Tasmania should withdraw subsidies for native forest logging, Canberra-based Australian Institute recommends, claims forest peace deal has cost taxpayers AU$420M since 2011 in sector that employs 0.4% of workforce
December 17, 2013
– The Canberra-based Australian Institute has issued a report recommending the Federal and Tasmanian Governments gradually reduce subsidies to Tasmania’s forestry sector, ABC News reported on Dec. 16.
The report claims governments have invested hundreds of millions of dollars to the industry, citing the forest peace deal that has cost taxpayers about A$420 million since 2011. The subsidies, says the report, were supposed to contribute to overall economic health in Tasmania, but instead were absorbed by key players in the forestry industry.
The report states that the forestry sector returns few jobs for the amount given in subsidies - only four jobs per $1 million - compared with other sectors such as private education, which turns out about 20 jobs per $1 million. Furthermore, the forestry industry employs only about 0.4% of the Tasmanian workforce and accounts for about 0.5% of the state’s GDP, the report states.
The report suggests that the importance of forestry to Tasmania has been largely overstated and that subsidies to the food and tourism industries would prove more rewarding.

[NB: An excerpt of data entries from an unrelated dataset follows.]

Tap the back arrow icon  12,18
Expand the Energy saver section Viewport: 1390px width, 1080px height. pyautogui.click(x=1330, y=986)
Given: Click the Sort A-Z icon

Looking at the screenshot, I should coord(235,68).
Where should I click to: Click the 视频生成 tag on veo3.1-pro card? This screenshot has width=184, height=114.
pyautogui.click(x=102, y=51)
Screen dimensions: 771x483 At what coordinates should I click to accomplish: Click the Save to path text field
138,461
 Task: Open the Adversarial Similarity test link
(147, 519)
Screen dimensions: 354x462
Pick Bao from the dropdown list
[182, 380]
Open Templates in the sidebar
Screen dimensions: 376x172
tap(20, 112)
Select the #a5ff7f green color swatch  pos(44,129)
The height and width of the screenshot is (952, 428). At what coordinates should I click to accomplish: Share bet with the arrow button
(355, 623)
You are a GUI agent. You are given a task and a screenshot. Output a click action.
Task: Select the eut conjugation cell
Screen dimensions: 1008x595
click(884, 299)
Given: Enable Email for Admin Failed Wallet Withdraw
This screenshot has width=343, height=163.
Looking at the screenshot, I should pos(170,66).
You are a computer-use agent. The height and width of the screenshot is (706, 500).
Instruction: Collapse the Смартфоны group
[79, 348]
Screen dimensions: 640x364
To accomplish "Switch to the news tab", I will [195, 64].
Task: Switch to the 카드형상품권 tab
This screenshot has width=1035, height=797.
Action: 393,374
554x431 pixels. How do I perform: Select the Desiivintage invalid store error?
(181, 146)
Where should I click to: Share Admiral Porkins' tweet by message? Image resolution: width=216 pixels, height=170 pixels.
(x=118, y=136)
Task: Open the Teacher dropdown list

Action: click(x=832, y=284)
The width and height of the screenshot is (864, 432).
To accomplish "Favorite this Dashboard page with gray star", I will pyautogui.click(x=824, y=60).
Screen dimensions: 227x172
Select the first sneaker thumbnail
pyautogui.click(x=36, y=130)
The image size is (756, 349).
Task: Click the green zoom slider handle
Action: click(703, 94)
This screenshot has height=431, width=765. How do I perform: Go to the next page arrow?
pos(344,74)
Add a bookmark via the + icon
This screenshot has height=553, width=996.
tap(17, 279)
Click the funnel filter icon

It also claims that the large sums of money put into the forestry industry, with little benefit to show for it, are partly to blame for the state’s economic trouble. The report recommends that the government should withdraw subsidies for native forest logging and invest in services instead.
Commenting on the report, lead author Dr. Andrew Macintosh from Canberra's Australian National University said the state's policymakers seemed convinced that the interests of the dwindling forestry industry should be placed at the heart of their plans for Tasmania's economy, even though the industry employs a "trivial" proportion of the workforce.
But Premier Lara Giddings has said it is "critical" that government steps in and supports the industry through tough economic times, adding she does not believe Tasmanians are opposed to subsidizing the industry. Liberal leader Will Hodgman has also indiciated that he wants to give the industry more attention if his party wins government office, claiming forestry is a provider of thousands of jobs.
The primary source of this article is ABC News, Hobart, Australia on Dec. 16, 2013.